弁護士が、業務に着手するときかかる費用です。
残業代の請求という依頼ならば、請求の意思を会社に発するとき、最初にかかります。

残業代請求は、専門家である弁護士に依頼したほうが有利に解決できます。
このとき、着手金無料、成功報酬制の弁護士に任せるべきです。

着手金無料なら、着手金は0円

着手金無料とは、その文字通り、最初にかかる弁護士費用が0円だということ。
つまり、着手金無料ならば、弁護士への依頼時に費用はかかりません。

現在、弁護士費用は自由化されており、着手金無料で残業代の請求をサポートできます。
しかし、昔は、旧日弁連報酬基準で、報酬割合が決まっていました。
これによれば、着手金が有料の場合、例えば以下の相場があります。

  • 残業代の請求額が300万円未満
    →請求する残業代の8%を着手金とする
  • 残業代の請求額が300万円以上
    →請求する残業代の5%+9万円を着手金とする

着手金は、事件が解決したかどうかに関わらず、かかってしまう費用。
なので、着手金が無料なら、仮に請求が認められなくても、労働者のリスクはありません。

もちろん、請求が認められた場合も、着手金が無料のほうが多くのリターンを得られます。

成功報酬制なら、報酬金の相場は16%〜30%

報酬金とは、事件に成功した際に生じる費用。
残業代の回収に成功したとき、回収した残業代から支払う弁護士費用が報酬金です。
(着手金がまったく生じないとき「完全成功報酬制」と呼ぶことがあります)

報酬金は、獲得した金額に応じた割合で定められるのが通例です。
ただ、着手金無料だと、報酬金の相場は通常よりも高めに設定される傾向があります。
着手金がゼロになる代わり、どれほど報酬金が増額されるか、事前に注意せねばなりません。

着手金が無料で、成功報酬制のとき、報酬金の相場は16%〜30%が目安。
着手金が無料でも、報酬金が高すぎると、最終的に手元に残る金銭が少なくなります。
弁護士選びは、費用面はもちろん、総合的に吟味しなければなりません。

残業代請求を依頼すべき、労働問題に強い弁護士の選び方は、次に解説します。

残業代請求が、着手金無料でできる理由

現在では、残業代請求を、着手金無料でおまかせできる弁護士は増えています。

弁護士が、残業代請求についてのサービスを、着手金無料で提供できるのには理由があります。
この理由をよく理解し、誠実で、有利な解決のために戦う弁護士を選んでください。

残業代は回収できる可能性が高いから

1つ目の理由は、残業代を回収できる可能性が高いからです。
着手金無料、成功報酬制だと、弁護士費用としてかかるのは、成功時の報酬金のみ。
残業代を回収できない案件ばかりだと、弁護士も報酬を「取りはぐれ」てしまいます。

一方、残業代を請求する権利は、労働者の正当な権利です。
決められた時間を超えて働いたのに、認められないのは例外。
労務管理が不十分な会社ほど、残業代請求をすれば、一定の残業代が回収できると期待されます。

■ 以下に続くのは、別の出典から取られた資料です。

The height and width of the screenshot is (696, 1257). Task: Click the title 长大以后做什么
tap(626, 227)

結果的に回収可能性が高く、報酬がもらえるなら、着手金は無料にできるというわけです。

サービス残業の違法性は、次に解説します。

定型的な業務だから

残業代請求は、弁護士業のなかでは、定型的な業務であるケースが多いです。
残業代は、働いた時間に対し、法律で定められた計算方法によって算出します。
そのため、計算そのものは定型的に行えます。

請求だけならそれほど手間がかからないことも、着手金無料の弁護士が増える理由となっています。

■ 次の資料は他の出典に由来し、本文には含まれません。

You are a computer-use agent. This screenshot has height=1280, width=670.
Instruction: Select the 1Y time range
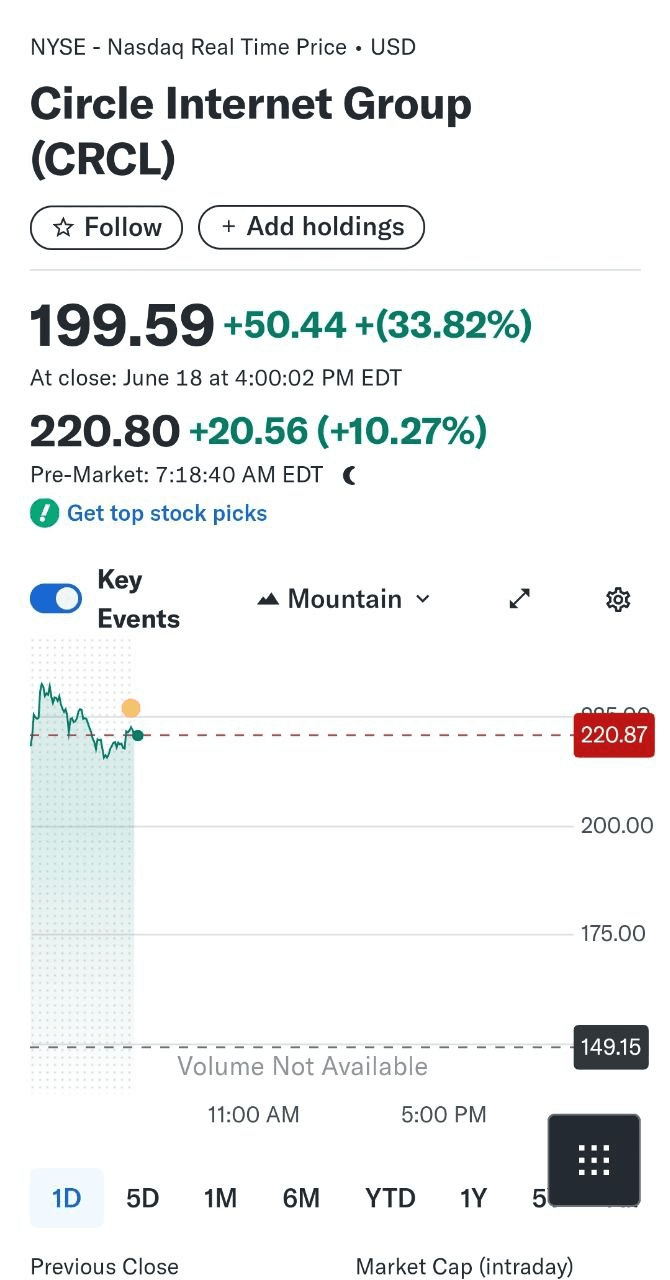click(x=473, y=1198)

なお、残業代請求のなかには、法的に難しい論点のあるケースもあります。
定型的な業務だと甘く見ず、専門家のアドバイスをもらうべきです。

残業代の請求書の書き方、テンプレートは、次に解説します。

着手金無料で残業代を請求するデメリット

着手金無料による残業代請求は、より簡単に弁護士に依頼できるメリットがあります。
しかし、軽々しく弁護士に依頼するのは、避けたほうがよいでしょう。

というのも、着手金無料は、良い面ばかりではないからです。
時として、無料が弊害となり、望んでいた解決から遠ざかってしまうこともあります。

法的に難しい案件を受けてもらえない

事案の性質により、着手金無料のサービスには限界があるのがデメリットの1つ目。

着手金無料の理由は、残業代請求が定型的な作業のことが多いからと説明しました。
しかし、残業代をめぐるトラブルのなかには、難しい問題もたくさんあります。

着手金無料のサービスだと、法的に複雑な案件は、依頼そのものを受けられないおそれがあります。
例えば、管理監督者に該当するか、厳しく争われる可能性の高いケースなどです。
このとき、着手金を払っての依頼になると説明をされることもあるでしょう。

回収可能性が低いと対応してもらえない

また、残業代請求の着手金を無料にできる理由の1つに、回収可能性の高さを挙げました。
反対に、回収可能性が低いとあらかじめわかっていると、対応してもらえない場合があります。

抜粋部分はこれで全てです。